Hieronymus Bosch and his Fantasy Art

In all books about art and all the books about fantasy art Hieronymus Bosch is mentioned as the father of surrealist art and the Fantasy Art genre. All those monsters, impossible structures of the machines and the bizarre landscapes he painted in his works, are a great example of Fantasy Art. His style was unique, strikingly free, and his symbolism, unforgettably vivid, remains unparalleled to this day.

Indeed Bosch had a tremendous fantasy or maybe even a tremendous fear of hell. Hieronymus took his work very seriously and absolutely not as an amusement. Marvellous and terrifying, he expressed an intense pessimism and reflected the anxieties of his time, one of great social and political upheaval.

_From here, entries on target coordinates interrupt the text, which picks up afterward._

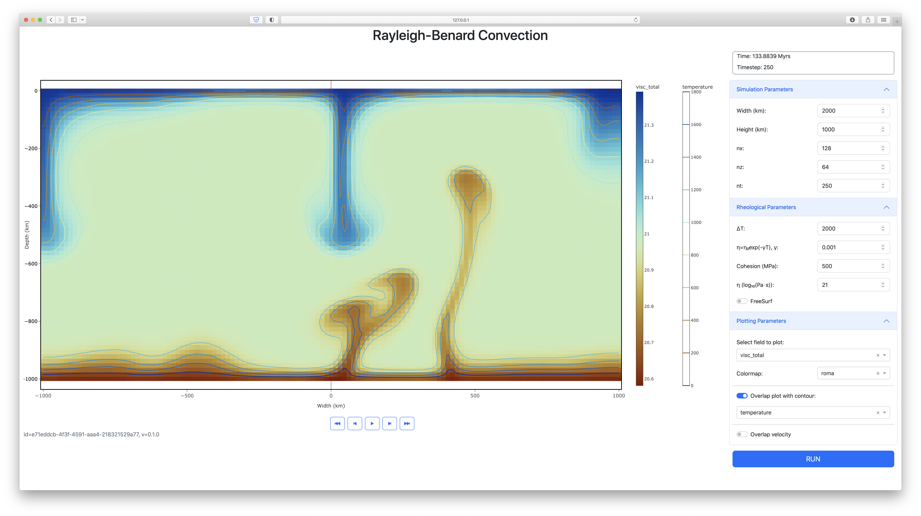Click the Safari share icon
Screen dimensions: 921x516
[868, 20]
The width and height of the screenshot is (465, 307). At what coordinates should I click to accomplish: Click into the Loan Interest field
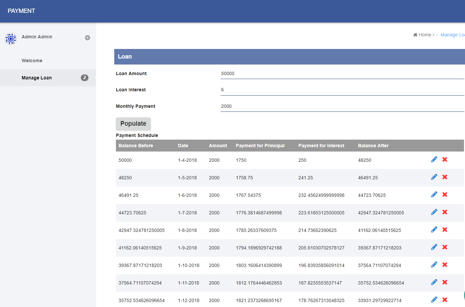click(342, 90)
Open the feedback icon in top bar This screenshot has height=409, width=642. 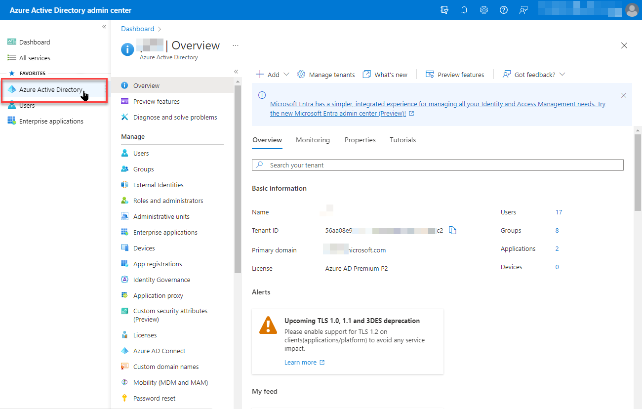click(523, 10)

It was his image of hell, his tragic view of human existence, dwelling upon the triumph of sin that forced him to paint all the horror. He was a very religious person and believed in hell, devils, monsters, life after death and all the other things that were ordinary and standard for the inhabitant of Catholic Europe in the XV and early XVI century.

He didn’t want to entertain people, he wanted to frighten them with his bizarre fantasy. I think the man himself must have been very morbid to have been so concerned with pain.

In 1488 he joined the highly respected Brotherhood of Our Lady, an arch-conservative religious group of some 40 influential citizens of 's-Hertogenbosch and some 7000 'outer-members' from all over Europe. Bosch lived at a time when the medieval period was giving way to a new age. His paintings undoubtedly reflect his concern for a changing world. Looked at in this way Bosch and his fantasies are curiously up to date.